Segundo a organização, o governo e os grupos econômicos ligados às políticas que vêm sendo implementadas são responsáveis pelo "potencial e iminente genocídio e etnocídio de povos indígenas no Brasil".

A Defensoria Pública da União cobrou informações que foram requeridas pelo órgão no início de novembro de 2019 sobre a execução da política aos Indígenas Isolados e de Recente contato. O pedido tinha intenção de esclarecer a situação de povos do Vale do Javari. 

As etnias enfrentavam uma onda crescente de violência por parte de invasores que exploravam recursos naturais da região ilegalmente. Frente a atentados, falta de segurança, recursos humanos e materiais, o trabalho de servidores da Funai foi prejudicado.

Após três meses do pedido, o governo ainda não repassou os dados. A Defensoria reforçou o pedido e manifestou preocupação com a possibilidade de mudanças nas políticas públicas de proteção aos Povos Indígenas Isolados e de Recente Contato.

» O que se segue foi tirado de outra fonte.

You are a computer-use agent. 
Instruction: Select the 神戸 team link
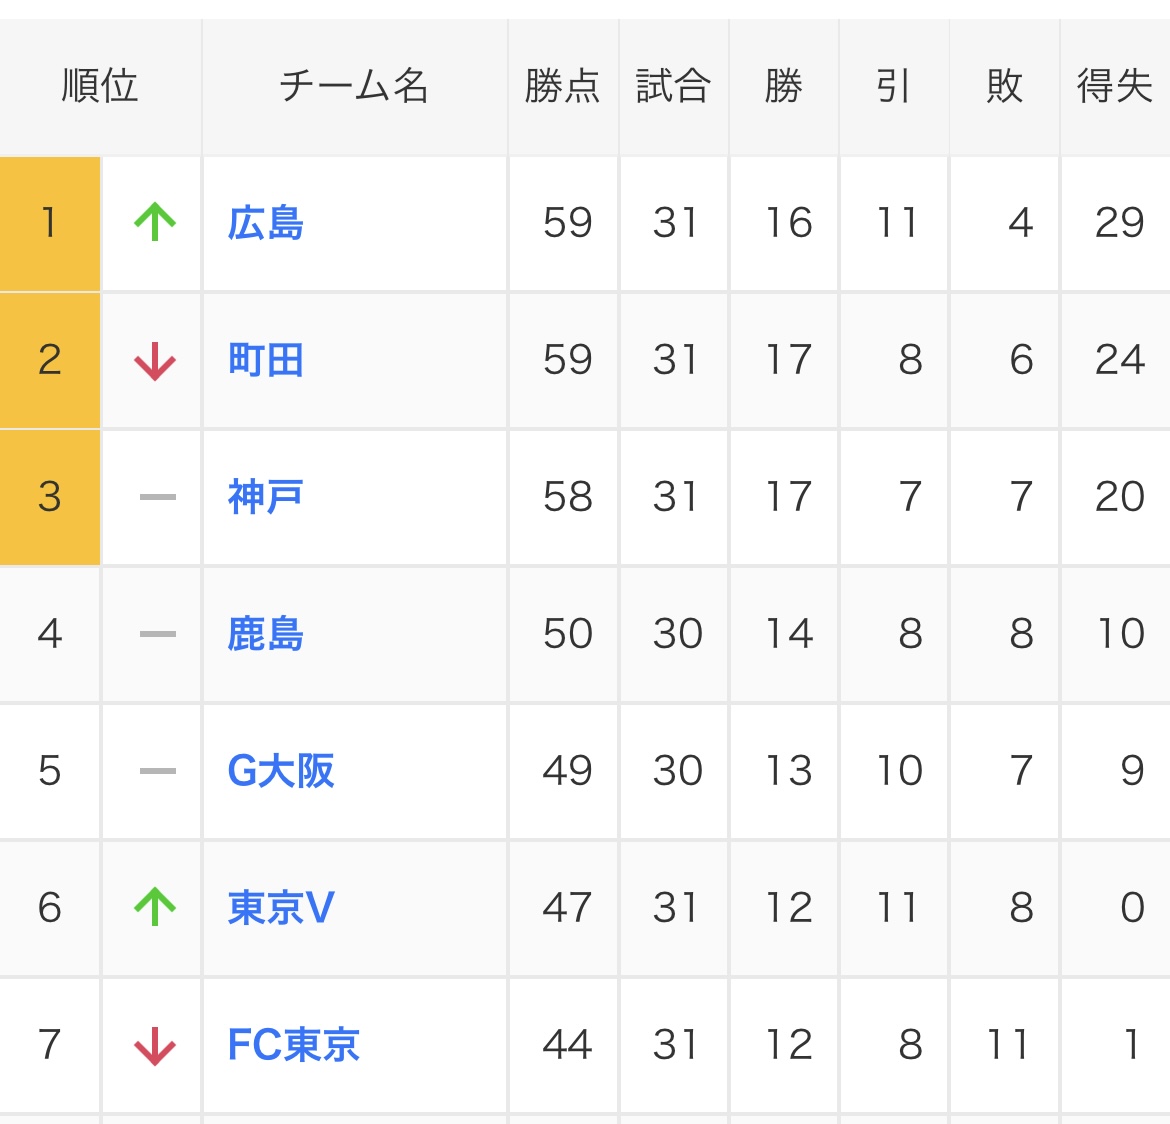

Para possibilitar a nomeação do pastor, o presidente da Funai mudou o regimento interno do órgão. Anteriormente era obrigatória a indicação  de servidores de carreira para o cargo. Segundo a Defensoria Pública da União, “o risco de uma nomeação que não atenda a critérios técnicos é a morte em massa de indígenas, decorrente de doenças a partir do contato irresponsável ou dos conflitos flagrantes com missões religiosas, madeireiros, garimpeiros, caçadores e pescadores ilegais.”

No documento divulgado nesta sexta-feira, a Defensoria alerta que a comunidade internacional está atenta às medidas às práticas adotadas pelo governo brasileiro em relação aos povos indígenas. O texto lembra a política do não contato foi adotada pela Funai como linha de atuação desde a década de 1980 e é essencial para garantia da vida desses povos.